Qu’allait-il chercher là ?… C’était loin. A présent, marié, père de deux grands fils, alourdi d’honneurs et de titres, sa carrière faite, il n’était plus l’homme des sentiments ou de sensations semblables. Ses courtes et rares infidélités — on n’est pas parfait — dataient déjà d’un autre temps. Et même, si cette inconnue eût été femme, et non jeune fille, et consciente, et responsable, — n’avait-elle pas dans le voile flottant, le rejet des épaules, une assurance lascive, un rien d’aventurière ? — il n’eût pas compromis son repos, et l’affection sûre qu’il portait désormais à Mme Morancez, douce, malade et résignée.
Un garçon passait les fromages, qu’elle et lui refusèrent, une corbeille d’abricots insuffisamment mûrs et de grosses cerises cœur-de-pigeon. Puis ce furent l’addition, la monnaie, le pourboire, les petits rites coutumiers et médiocres. Voilà qu’en cette seconde où, rejetant sa serviette en tampon sur la nappe, elle allait disparaître, Morancez éprouvait un regret.
Un regret fugace, peu et beaucoup : quelque chose de sans nom et de sans forme l’étreignit. La conscience d’une occasion perdue, d’un bonheur fugitif envolé. Ah ! sa jeunesse, sa belle jeunesse aventureuse ; l’époque où, plein d’illusions et sans scrupules, on risque son va-tout, et neuf fois sur dix on réussit.
Mais un dernier regard sur l’inconnue le persuada de l’inutilité de ce regret. Comme allégée d’un de ces vains supplices que la contrainte sociale nous inflige, elle se dressait. Ils échangèrent un léger salut. Morancez la vit s’éloigner harmonieusement.
Il s’aperçut alors dans la glace, grisonnant, un peu las.
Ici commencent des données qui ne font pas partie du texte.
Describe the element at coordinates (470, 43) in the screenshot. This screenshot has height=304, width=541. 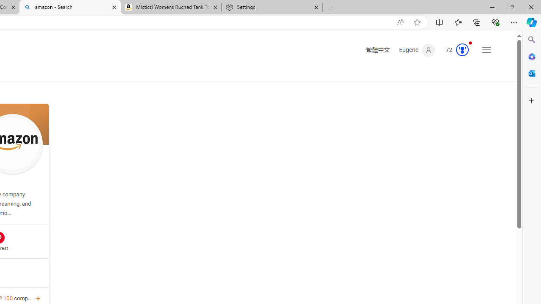
I see `'Animation'` at that location.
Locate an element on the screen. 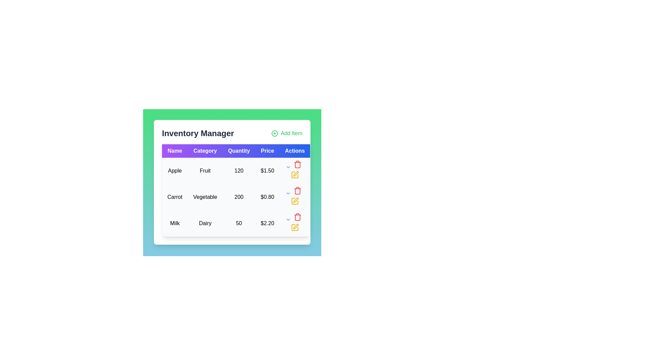  the second row in the inventory management table displaying details about the item 'Carrot' is located at coordinates (236, 197).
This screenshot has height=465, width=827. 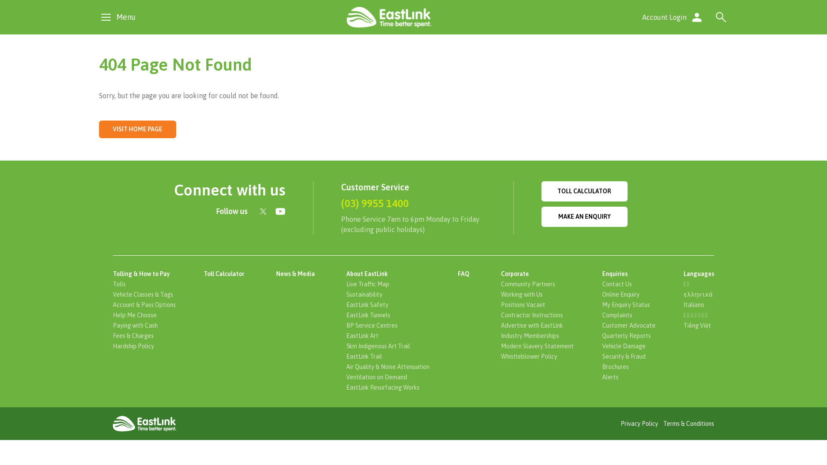 I want to click on 'Sustainability', so click(x=368, y=294).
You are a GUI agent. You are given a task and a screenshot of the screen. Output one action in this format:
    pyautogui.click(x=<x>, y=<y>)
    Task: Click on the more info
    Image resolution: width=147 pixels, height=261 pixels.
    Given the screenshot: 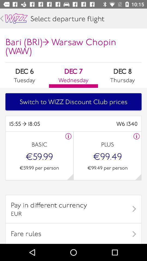 What is the action you would take?
    pyautogui.click(x=68, y=136)
    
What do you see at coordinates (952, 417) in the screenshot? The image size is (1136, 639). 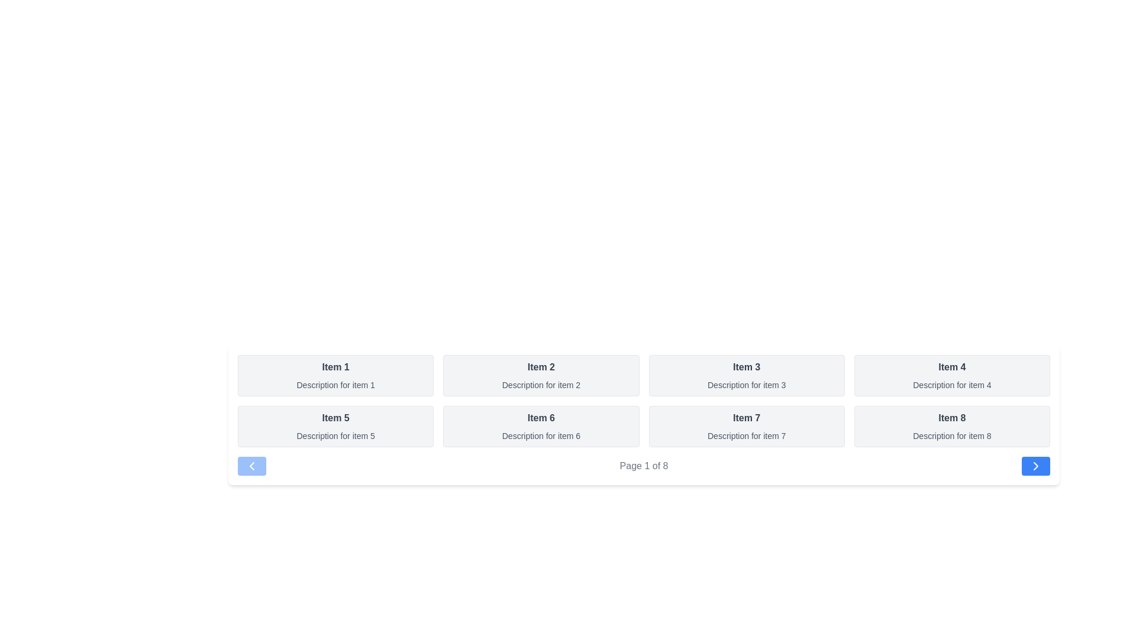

Et, délivré à son tour d’un insaisissable malaise, il alluma une cigarette, songeant qu’après tout il devait grâce au destin d’avoir mis en face de lui, jeune et charmante, cette apparition, telle une rose nue à qui l’on sait gré d’être suave, sans plus.
LA GARDIENNE
Pierre Holgat, pour la vingtième fois, tourna vers sa femme son regard de chien à la chaîne.
Elle y lut une supplication informulée et une gratitude combattue par sa rancune de malade ; car si elle l’avait sauvé, en revanche elle le cloîtrait dans cette chambre, prisonnier du feu et des châles, esclave des tisanes. Elle y lut encore l’angoisse d’un aveu fatal, de l’explication imminente.
Cela, non ! Non ! A tout prix, elle l’éviterait : par pitié pour lui, par pudeur pour elle, par terreur de l’irréparable qui sort du choc des mots et du heurt des âmes, par obscure confiance dans l’avenir si « certaines choses n’étaient pas dites. »
C’était bien assez qu’elle sût ! Pierre la trompait, une fois de plus. Et comment ne devinait-il pas qu’elle savait ? Était-ce aux veilles seules de Marthe, aux tourments de son inquiétude, à la peur de le perdre qu’il attribuait ces yeux cernés, ce visage défait, ces lèvres amères, cette pâleur de petite mort ? Marthe lui en voulait âprement de ne pas le deviner, et en même temps elle se fût désespérée qu’il lût cette certitude sur le livre ouvert qu’est un pauvre visage de femme aimante.